> PAGE EXCERPT:
# T-designer Script needed or not ?



## SaintsDesigns (May 8, 2010)

Ok ...

I now have sore eyes scanning google for CMS T shirt Design Scripts ... I haven't got the time to sit down with flash script and do my own.

I was wondering is it really necessary to have your cart allow people to design their own shirts? or do most of you just get people to email you in their design and requirements?

If it is important, who is recommended all the posts im reading are out of date ...

Thanks for your advice


----------



## Essoplus (Feb 23, 2009)

Hello
We currently use a subscription based solution and in general this is working much better than asking people to mail you the design and keep going back and forth with emails or printing a sample that does not look like what they want and so on.
I was doing this research around July August and below is a list of the solutions I checked.
I am currently looking for a standalone tool to be integrated into a partners website so I will go in the process again, and would appreciate if you let me know how your search ended up as well.
Please note that AKAIK, I have not sen solution that currently supports Vinyl Transfer or paper transfer pricing.
Below is a list of the tools, scripts, system I reviewed for your convenience.
Hope that helps.

URL
http://www.productsdesigner.com/
http://www.harboarts.com/shirtdesigner/index.php?design_link=Products_Design1005564931
http://weprintdesignstudio.com/demo-request
http://www.livedesigner.com/node/8/done?sid=1137
http://www.no-refresh.com/software-pricing.php
http://www.iscripts.com/printlogic/pricing.php
http://ossdesigner.com/samples.php
http://www.2daybiz.com/products/tshirt/TShirt9.php
http://www.deconetwork.com/
http://www.inksoft.com/
http://www.shirttools.com/


----------



## SaintsDesigns (May 8, 2010)

Essoplus said:


> Hello
> We currently use a subscription based solution and in general this is working much better than asking people to mail you the design and keep going back and forth with emails or printing a sample that does not look like what they want and so on.
> I was doing this research around July August and below is a list of the solutions I checked.
> I am currently looking for a standalone tool to be integrated into a partners website so I will go in the process again, and would appreciate if you let me know how your search ended up as well.
> ...


To be honest I gave up looking,
The prices are ridiculous, I appreciate how much time it takes to write code wise, that said these scripts have been out there now for many years and have in many cases paid for themselves several 1000 x over.

I found 1 that was around £900 / $1500 I offered them £500 explaining that .. "hello, we are in a world financial melt down and we should all be helping each other, we are all in this together and lets face it the governments arent doing squat", My reply was simple the price is £900 we dont do discount !.

I then tried a freelance website, but unfortunately most of them speak little English, or more to the point read little English, they completely ignored my requirements and budget when replying to the request.

Im in the middle of redoing the website and have become lazy in my old age opting this time for my self designed Wordpress page using my own template, using woocart, but have now discovered as it's all done, bar loading the cart, that I have to buy plugins for postage and other types of payment methods for it to work :/

But still no CMS system.

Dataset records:
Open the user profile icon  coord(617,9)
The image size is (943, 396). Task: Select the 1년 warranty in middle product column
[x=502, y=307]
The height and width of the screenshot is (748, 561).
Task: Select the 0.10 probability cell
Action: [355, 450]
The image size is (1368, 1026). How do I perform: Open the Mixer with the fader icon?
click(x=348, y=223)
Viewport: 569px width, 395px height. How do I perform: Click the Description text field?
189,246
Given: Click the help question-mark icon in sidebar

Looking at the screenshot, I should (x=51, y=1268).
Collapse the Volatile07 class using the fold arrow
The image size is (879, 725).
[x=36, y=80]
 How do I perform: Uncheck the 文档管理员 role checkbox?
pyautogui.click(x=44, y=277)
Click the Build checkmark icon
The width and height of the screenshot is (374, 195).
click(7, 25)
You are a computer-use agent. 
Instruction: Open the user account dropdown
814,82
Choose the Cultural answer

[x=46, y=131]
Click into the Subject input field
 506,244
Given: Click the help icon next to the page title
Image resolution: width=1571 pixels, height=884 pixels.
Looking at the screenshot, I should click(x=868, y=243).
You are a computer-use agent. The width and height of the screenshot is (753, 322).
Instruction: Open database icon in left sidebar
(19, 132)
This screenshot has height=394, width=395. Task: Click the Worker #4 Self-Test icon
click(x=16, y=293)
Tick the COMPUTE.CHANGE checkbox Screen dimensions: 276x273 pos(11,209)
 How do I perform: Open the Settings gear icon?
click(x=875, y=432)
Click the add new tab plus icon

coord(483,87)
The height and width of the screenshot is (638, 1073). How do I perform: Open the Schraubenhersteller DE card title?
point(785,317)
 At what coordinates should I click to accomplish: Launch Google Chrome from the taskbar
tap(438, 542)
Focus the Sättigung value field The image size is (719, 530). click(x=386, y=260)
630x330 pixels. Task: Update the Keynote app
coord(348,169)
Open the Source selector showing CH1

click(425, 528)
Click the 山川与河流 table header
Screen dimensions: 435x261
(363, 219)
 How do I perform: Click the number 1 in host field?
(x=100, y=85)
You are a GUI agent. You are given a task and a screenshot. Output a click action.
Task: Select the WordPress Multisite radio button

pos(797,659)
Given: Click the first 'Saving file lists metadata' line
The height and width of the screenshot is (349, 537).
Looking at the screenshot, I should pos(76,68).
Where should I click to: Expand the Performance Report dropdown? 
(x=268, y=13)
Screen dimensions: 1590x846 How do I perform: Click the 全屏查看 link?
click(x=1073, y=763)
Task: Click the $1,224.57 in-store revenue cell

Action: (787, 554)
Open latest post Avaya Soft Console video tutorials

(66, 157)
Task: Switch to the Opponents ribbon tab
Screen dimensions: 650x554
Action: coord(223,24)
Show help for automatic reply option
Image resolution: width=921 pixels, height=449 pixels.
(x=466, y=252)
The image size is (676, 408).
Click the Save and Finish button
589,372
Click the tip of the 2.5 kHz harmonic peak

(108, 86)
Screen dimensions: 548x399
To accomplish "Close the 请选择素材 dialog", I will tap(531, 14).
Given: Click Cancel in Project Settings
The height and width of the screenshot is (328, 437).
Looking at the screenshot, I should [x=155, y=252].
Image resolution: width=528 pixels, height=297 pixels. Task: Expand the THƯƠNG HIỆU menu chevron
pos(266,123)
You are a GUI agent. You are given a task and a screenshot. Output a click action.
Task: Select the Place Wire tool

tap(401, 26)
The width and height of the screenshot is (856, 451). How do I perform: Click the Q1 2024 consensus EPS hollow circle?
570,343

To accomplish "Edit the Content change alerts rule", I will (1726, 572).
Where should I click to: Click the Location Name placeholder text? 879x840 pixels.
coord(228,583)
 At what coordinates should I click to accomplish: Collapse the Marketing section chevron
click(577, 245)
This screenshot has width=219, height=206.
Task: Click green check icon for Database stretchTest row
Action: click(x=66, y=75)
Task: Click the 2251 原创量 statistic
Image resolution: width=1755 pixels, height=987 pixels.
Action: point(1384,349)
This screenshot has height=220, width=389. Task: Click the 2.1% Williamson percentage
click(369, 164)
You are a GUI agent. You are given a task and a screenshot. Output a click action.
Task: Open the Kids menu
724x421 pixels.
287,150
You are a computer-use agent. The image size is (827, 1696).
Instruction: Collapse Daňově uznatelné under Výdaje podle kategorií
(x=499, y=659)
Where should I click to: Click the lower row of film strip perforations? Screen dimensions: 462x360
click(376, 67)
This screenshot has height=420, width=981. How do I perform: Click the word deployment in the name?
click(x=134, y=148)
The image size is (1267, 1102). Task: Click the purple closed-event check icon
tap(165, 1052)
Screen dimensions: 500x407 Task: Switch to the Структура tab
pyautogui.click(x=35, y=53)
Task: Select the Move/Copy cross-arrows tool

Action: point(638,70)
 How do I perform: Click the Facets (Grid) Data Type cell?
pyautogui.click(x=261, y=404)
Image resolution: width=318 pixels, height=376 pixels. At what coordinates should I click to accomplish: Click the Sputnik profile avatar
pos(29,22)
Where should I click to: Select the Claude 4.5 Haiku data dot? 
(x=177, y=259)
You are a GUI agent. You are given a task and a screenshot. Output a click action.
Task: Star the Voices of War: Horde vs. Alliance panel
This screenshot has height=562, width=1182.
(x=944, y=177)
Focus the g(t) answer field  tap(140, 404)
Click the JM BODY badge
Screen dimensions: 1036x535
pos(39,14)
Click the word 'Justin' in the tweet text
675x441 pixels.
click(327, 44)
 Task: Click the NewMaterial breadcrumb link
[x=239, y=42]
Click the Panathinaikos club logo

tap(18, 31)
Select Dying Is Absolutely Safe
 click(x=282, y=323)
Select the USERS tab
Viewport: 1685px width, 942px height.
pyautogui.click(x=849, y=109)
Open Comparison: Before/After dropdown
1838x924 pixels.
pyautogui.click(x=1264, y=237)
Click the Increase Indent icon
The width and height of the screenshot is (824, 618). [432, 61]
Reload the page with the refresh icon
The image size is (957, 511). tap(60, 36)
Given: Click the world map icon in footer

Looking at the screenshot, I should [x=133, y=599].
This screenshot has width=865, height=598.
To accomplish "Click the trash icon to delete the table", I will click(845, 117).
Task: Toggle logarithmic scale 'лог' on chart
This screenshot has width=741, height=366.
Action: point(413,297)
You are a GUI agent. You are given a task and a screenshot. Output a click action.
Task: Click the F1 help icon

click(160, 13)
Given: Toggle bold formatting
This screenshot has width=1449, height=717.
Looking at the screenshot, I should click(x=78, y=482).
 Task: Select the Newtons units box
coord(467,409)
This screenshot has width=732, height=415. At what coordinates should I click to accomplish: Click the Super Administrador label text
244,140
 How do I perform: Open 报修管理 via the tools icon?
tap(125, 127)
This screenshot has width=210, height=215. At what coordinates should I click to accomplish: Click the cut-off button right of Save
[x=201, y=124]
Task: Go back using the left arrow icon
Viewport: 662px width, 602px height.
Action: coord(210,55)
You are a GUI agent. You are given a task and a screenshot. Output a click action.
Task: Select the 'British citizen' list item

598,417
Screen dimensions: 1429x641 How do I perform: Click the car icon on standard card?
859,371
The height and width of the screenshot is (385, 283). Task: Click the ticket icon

> PROBLEMS:
1. Copy the part of the forum thread on T-shirt design scripts that opens with the words containing "I then tried" and closes with "to the request.".
2. In the forum thread on T-shirt design scripts, how much did SaintsDesigns offer for the script priced at around £900?

> ANSWERS FOR THE TASKS:
1.
I then tried a freelance website, but unfortunately most of them speak little English, or more to the point read little English, they completely ignored my requirements and budget when replying to the request.

2. £500